■ WHAT YOU WILL DO ■
Every record must be output verbatim in the reply.

-- EXERCISE INPUT follows --

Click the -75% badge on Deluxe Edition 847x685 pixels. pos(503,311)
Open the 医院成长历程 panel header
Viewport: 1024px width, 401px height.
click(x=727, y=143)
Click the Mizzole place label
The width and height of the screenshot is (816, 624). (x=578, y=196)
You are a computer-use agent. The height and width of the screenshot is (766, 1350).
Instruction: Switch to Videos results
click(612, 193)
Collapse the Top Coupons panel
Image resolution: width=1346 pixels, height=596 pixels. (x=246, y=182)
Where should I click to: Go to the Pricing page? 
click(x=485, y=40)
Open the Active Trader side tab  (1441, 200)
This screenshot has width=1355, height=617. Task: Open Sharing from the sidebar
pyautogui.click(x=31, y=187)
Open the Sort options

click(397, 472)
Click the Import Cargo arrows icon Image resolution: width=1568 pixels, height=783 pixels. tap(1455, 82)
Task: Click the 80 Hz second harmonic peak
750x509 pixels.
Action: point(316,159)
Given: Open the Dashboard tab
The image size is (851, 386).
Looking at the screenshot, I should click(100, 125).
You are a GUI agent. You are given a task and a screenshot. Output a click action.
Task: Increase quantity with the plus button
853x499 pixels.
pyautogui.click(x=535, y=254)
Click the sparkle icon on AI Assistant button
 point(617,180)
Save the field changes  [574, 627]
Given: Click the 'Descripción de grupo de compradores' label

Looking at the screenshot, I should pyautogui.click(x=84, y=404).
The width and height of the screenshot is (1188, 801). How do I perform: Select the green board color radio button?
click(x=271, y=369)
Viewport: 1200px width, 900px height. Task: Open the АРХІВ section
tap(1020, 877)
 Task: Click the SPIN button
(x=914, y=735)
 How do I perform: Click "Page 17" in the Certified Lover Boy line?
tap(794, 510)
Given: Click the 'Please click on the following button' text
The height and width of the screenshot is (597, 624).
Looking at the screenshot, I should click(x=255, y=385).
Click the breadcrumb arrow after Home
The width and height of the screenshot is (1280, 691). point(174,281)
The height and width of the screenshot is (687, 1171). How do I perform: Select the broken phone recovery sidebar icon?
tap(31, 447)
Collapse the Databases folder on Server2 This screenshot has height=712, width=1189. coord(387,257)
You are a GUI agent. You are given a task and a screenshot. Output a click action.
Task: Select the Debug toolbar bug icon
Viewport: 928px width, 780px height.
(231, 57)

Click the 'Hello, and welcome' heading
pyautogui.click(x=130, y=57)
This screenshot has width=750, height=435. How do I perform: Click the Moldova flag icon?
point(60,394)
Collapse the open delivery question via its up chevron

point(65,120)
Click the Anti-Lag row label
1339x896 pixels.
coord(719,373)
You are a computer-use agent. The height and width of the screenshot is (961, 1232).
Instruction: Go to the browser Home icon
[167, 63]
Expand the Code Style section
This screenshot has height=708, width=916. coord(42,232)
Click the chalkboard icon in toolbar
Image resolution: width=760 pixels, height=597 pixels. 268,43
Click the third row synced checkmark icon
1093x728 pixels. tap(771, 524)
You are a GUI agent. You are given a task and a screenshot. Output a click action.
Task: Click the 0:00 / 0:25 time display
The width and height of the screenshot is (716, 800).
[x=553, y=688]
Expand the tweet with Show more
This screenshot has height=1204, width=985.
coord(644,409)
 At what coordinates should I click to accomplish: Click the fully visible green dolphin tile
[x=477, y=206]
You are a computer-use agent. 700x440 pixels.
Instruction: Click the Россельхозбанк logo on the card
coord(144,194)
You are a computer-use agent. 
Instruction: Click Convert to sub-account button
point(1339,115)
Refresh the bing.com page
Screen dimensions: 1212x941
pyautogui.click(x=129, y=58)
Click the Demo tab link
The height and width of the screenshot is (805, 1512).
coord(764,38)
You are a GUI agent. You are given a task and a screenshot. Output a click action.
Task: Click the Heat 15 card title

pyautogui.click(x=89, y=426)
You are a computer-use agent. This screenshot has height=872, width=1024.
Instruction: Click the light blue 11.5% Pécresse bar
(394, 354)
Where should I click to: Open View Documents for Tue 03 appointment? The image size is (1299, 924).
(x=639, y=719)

-- EXERCISE INPUT concluded --

■ TASK RESPONSE ■
Click the -75% badge on Deluxe Edition 847x685 pixels. pos(503,311)
Open the 医院成长历程 panel header
Viewport: 1024px width, 401px height.
click(x=727, y=143)
Click the Mizzole place label
The width and height of the screenshot is (816, 624). (x=578, y=196)
You are a computer-use agent. The height and width of the screenshot is (766, 1350).
Instruction: Switch to Videos results
click(612, 193)
Collapse the Top Coupons panel
Image resolution: width=1346 pixels, height=596 pixels. (x=246, y=182)
Where should I click to: Go to the Pricing page? 
click(x=485, y=40)
Open the Active Trader side tab  (1441, 200)
This screenshot has width=1355, height=617. Task: Open Sharing from the sidebar
pyautogui.click(x=31, y=187)
Open the Sort options

click(397, 472)
Click the Import Cargo arrows icon Image resolution: width=1568 pixels, height=783 pixels. tap(1455, 82)
Task: Click the 80 Hz second harmonic peak
750x509 pixels.
Action: point(316,159)
Given: Open the Dashboard tab
The image size is (851, 386).
Looking at the screenshot, I should click(100, 125).
You are a GUI agent. You are given a task and a screenshot. Output a click action.
Task: Increase quantity with the plus button
853x499 pixels.
pyautogui.click(x=535, y=254)
Click the sparkle icon on AI Assistant button
 point(617,180)
Save the field changes  [574, 627]
Given: Click the 'Descripción de grupo de compradores' label

Looking at the screenshot, I should pyautogui.click(x=84, y=404).
The width and height of the screenshot is (1188, 801). How do I perform: Select the green board color radio button?
click(x=271, y=369)
Viewport: 1200px width, 900px height. Task: Open the АРХІВ section
tap(1020, 877)
 Task: Click the SPIN button
(x=914, y=735)
 How do I perform: Click "Page 17" in the Certified Lover Boy line?
tap(794, 510)
Given: Click the 'Please click on the following button' text
The height and width of the screenshot is (597, 624).
Looking at the screenshot, I should click(x=255, y=385).
Click the breadcrumb arrow after Home
The width and height of the screenshot is (1280, 691). point(174,281)
The height and width of the screenshot is (687, 1171). How do I perform: Select the broken phone recovery sidebar icon?
tap(31, 447)
Collapse the Databases folder on Server2 This screenshot has height=712, width=1189. coord(387,257)
You are a GUI agent. You are given a task and a screenshot. Output a click action.
Task: Select the Debug toolbar bug icon
Viewport: 928px width, 780px height.
(231, 57)

Click the 'Hello, and welcome' heading
pyautogui.click(x=130, y=57)
This screenshot has width=750, height=435. How do I perform: Click the Moldova flag icon?
point(60,394)
Collapse the open delivery question via its up chevron

point(65,120)
Click the Anti-Lag row label
1339x896 pixels.
coord(719,373)
You are a computer-use agent. The height and width of the screenshot is (961, 1232).
Instruction: Go to the browser Home icon
[167, 63]
Expand the Code Style section
This screenshot has height=708, width=916. coord(42,232)
Click the chalkboard icon in toolbar
Image resolution: width=760 pixels, height=597 pixels. 268,43
Click the third row synced checkmark icon
1093x728 pixels. tap(771, 524)
You are a GUI agent. You are given a task and a screenshot. Output a click action.
Task: Click the 0:00 / 0:25 time display
The width and height of the screenshot is (716, 800).
[x=553, y=688]
Expand the tweet with Show more
This screenshot has height=1204, width=985.
coord(644,409)
 At what coordinates should I click to accomplish: Click the fully visible green dolphin tile
[x=477, y=206]
You are a computer-use agent. 700x440 pixels.
Instruction: Click the Россельхозбанк logo on the card
coord(144,194)
You are a computer-use agent. 
Instruction: Click Convert to sub-account button
point(1339,115)
Refresh the bing.com page
Screen dimensions: 1212x941
pyautogui.click(x=129, y=58)
Click the Demo tab link
The height and width of the screenshot is (805, 1512).
coord(764,38)
You are a GUI agent. You are given a task and a screenshot. Output a click action.
Task: Click the Heat 15 card title

pyautogui.click(x=89, y=426)
You are a computer-use agent. This screenshot has height=872, width=1024.
Instruction: Click the light blue 11.5% Pécresse bar
(394, 354)
Where should I click to: Open View Documents for Tue 03 appointment? The image size is (1299, 924).
(x=639, y=719)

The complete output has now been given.